Édouard Duval Carrié, qui a fait ses premiers pas à Port-au-Prince, a voulu aussi rendre hommage à l’artisanat du métal découpé développé notamment à la Croix-des-Bouquets. Comme pour imprégner la sculpture de l’âme haïtienne, l’artiste a pensé à le faire fabriquer en Haïti même par les travailleurs de l’entreprise IMCOH (un cluster d’ingénieurs haïtiens et cubains). « Cuba a également apporté sa touche à ce baobab », a-t-il souligné.

L’arbre en pièces détachables s’est révélé à sa finition un véritable casse-tête chinois pour l’artiste qui devait l’acheminer au Sénégal à temps. Le baobab de 44 pieds (taille d’un palmiste de plus de 50 ans) et qui est assez lourd (pas moins de 22 tonnes) n’est arrivé à destination que la veille de l’inauguration du musée, soit le 5 décembre. Il a fallu la conjugaison de trois équipes de manutentionnaires et de monteurs pour ériger la structure. En présence de Macky Sall, président du Sénégal, et du gratin du continent africain accouru, le musée a été inauguré avec un baobab sans les branches et les feuilles. « D’aucuns ont pensé qu’il s’agissait d’un assotor, cet énorme tambour sacré de la religion vodou qu’on peut retrouver dans les lakous d’Haïti tels que « Souvenance » aux Gonaïves, confie le sculpteur. Il lui a fallu revenir le lendemain pour compléter la monture de l’ouvrage.

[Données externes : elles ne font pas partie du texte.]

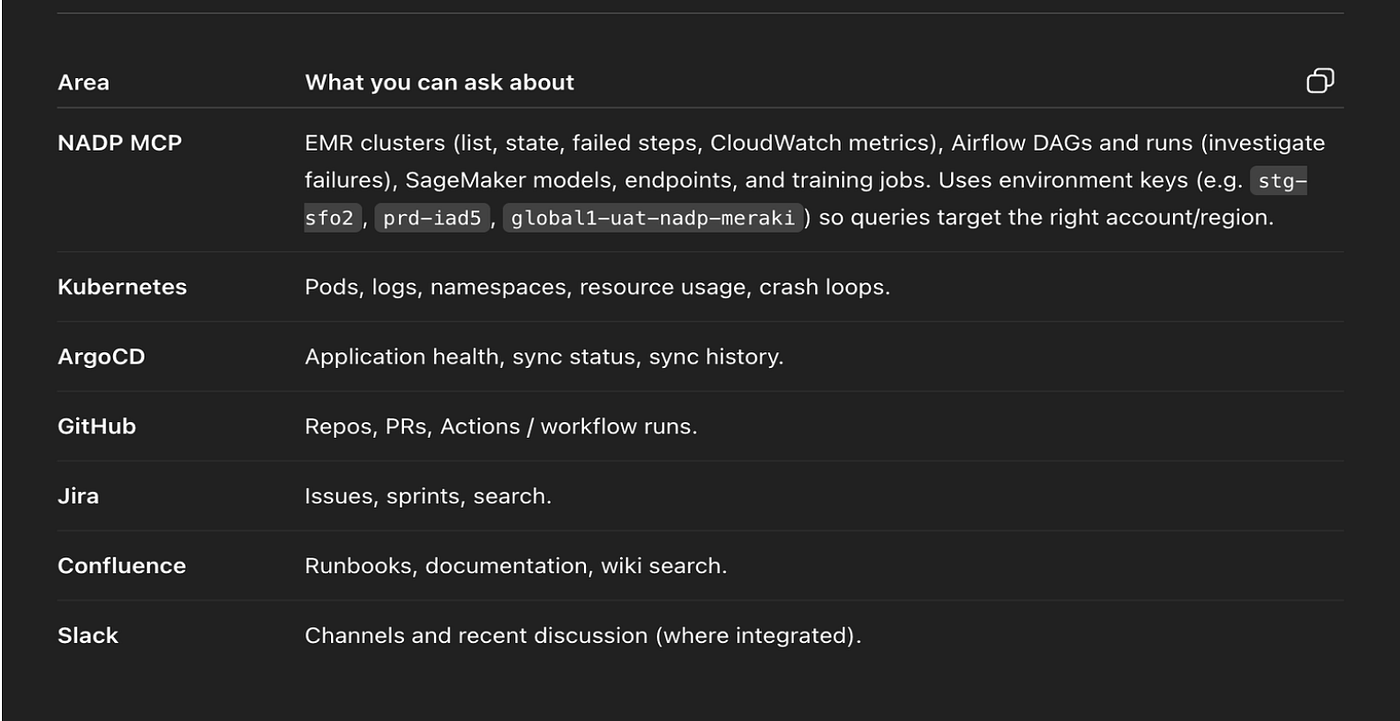Click the global1-uat-nadp-meraki code tag
1400x721 pixels.
click(653, 218)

Édouard Duval Carrié se réjouit de ce qu’on ait pensé à placer l’art haïtien au cœur d’un musée des civilisations Noires. Pour la gouverne du public, l’homme est le seul artiste à qui on a commandé la conception d’une œuvre pour l’occasion. Tous les autres artistes, qu’ils soient du Brésil, des USA, de Cuba ou du continent africain ont ramené une pièce de leur choix qui existait déjà. « C’est un sujet de fierté pour Haïti dont la superficie n’est qu’une pierre posée à côté d’un grand bâtiment, comparée à l’Afrique », note le créateur. L’homme, qui connaît bien l’espace au Sénégal, estime qu’il est à peine moins grand que le musée d’histoire afro-américaine inauguré sur Obama à Washington D.C.

À tous les Haïtiens et à tout le peuple noir disséminés à travers la planète, Édouard Duval Carrié dit que l’érection de ce musée et du baobab dont il est l’auteur doit être perçue comme le début du réveil d’un peuple longtemps malmené au cours de l’histoire.